In response to the aforementioned media, the pharmaceutical company stated, "The complex market access rules make the supply of drugs unsustainable, especially in the treatment of rare diseases. Despite our best efforts in the past few years, we have not been able to encourage Weimingzan to enter the medical insurance reimbursement system. We have decided not to renew the import drug registration certificate for this product."

Upon hearing the news of the drug being delisted in China, Zheng Yu's first reaction was, "Did the pharmaceutical company keep patients out of the market?"

Zheng Yu tried to communicate with a pharmaceutical company, but now the person in charge of the Asia Pacific region of the company is no longer answering her phone calls or responding to any messages from her.

This prompted her to make up her mind to directly go to the headquarters of pharmaceutical companies in the United States and communicate with them about the follow-up medication issues of domestic patients, "For my daughter, and also for these rare disease patients."

Zheng Yu bluntly stated that as the head of a patient organization and also a patient's parent, he should step forward and do his best to ensure the survival of patients. "Pharmaceutical companies cannot ignore patients for economic benefits. After discontinuing medication, how should these patients in China be treated? Where should they buy this medication? Moreover, it is still a medication that requires intravenous injection and cannot be directly purchased orally. Pharmaceutical companies cannot do this, they come and go."

Zheng Yu said that parents of patients had also consulted before, hoping to receive treatment from Weimingzan in the United States like her daughter. "Due to the complexity of insurance in the United States, which changes every year, it is difficult to apply for the insurance I purchased for my daughter now. At the same time, the person in charge of the pharmaceutical company who helped apply for this insurance has resigned, and it will be difficult later on. When the child goes to the United States for treatment, the whole family will face many difficulties. If the child is too young and the couple will have to live separately for a long time, there will be many difficulties."

In the families of patients Zheng Yu knows, only 1-2 patients have chosen to receive treatment in the United States for many years, and some have attempted to immigrate to Australia for treatment, but there are also many parents who have given up treatment.

She often thinks about her daughter's future, "This medication needs to be used for a long time. Perhaps one day, she will graduate and return to China. If there is no medicine available in China, what should she do?"

Zheng Yu hopes that one day, no matter where rare disease patients are, there will be medicine available.

In her opinion, currently, the rare disease population in China is receiving increasing attention and assistance from the government and various sectors of society. Previously, high-value drugs approved for the treatment of spinal muscular atrophy in China have been included in medical insurance, such as the once sky high priced drug Noxinasone Sodium, which costs 700000 yuan per injection, and the Lishipulan Oral Solution Dispersible Powder, which was priced at over 60000 yuan per bottle when it was launched.

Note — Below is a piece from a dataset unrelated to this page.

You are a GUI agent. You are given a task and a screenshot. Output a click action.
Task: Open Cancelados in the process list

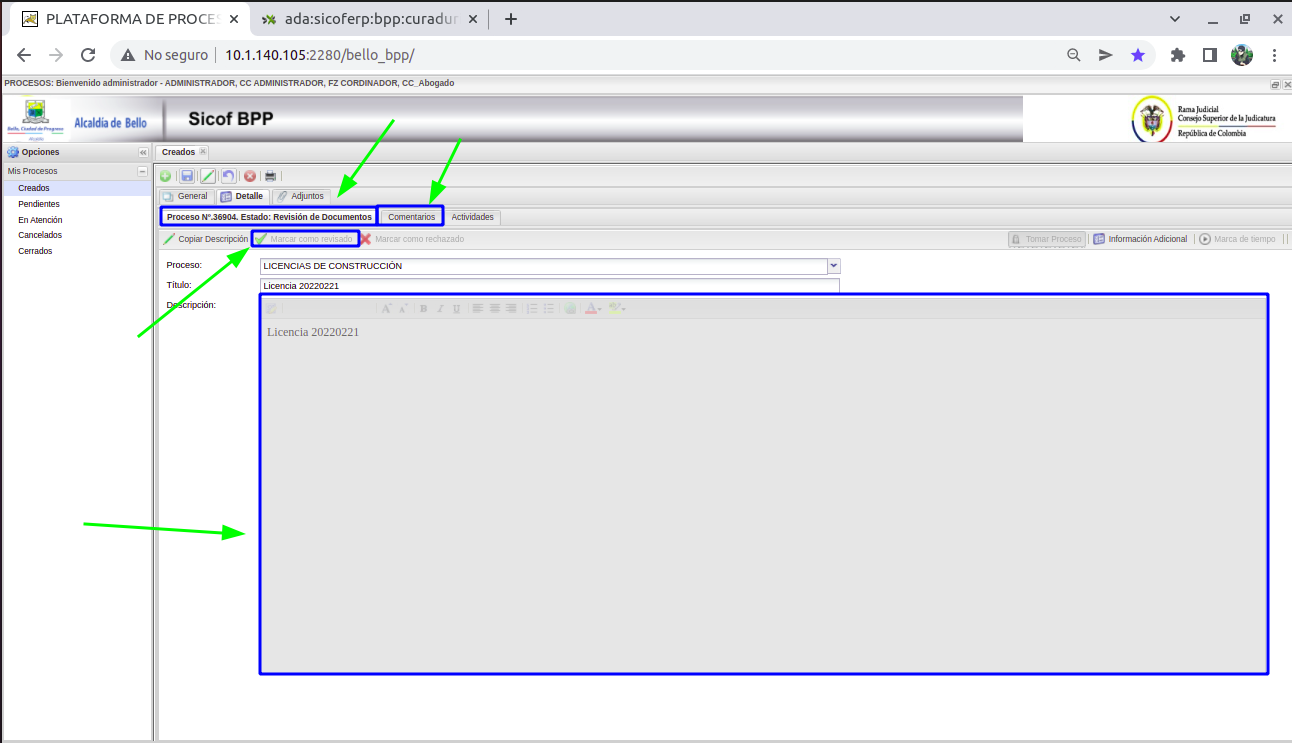40,235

These drugs have greatly reduced the burden on patients after entering medical insurance, and also made Zheng Yu feel a glimmer of hope.

Now she looks forward to one day, with the joint support of the country, pharmaceutical companies, and various sectors of society, ensuring the medication of existing MPS IVA patients, and also hopes that more drugs or other treatment methods will appear to solve the current treatment difficulties.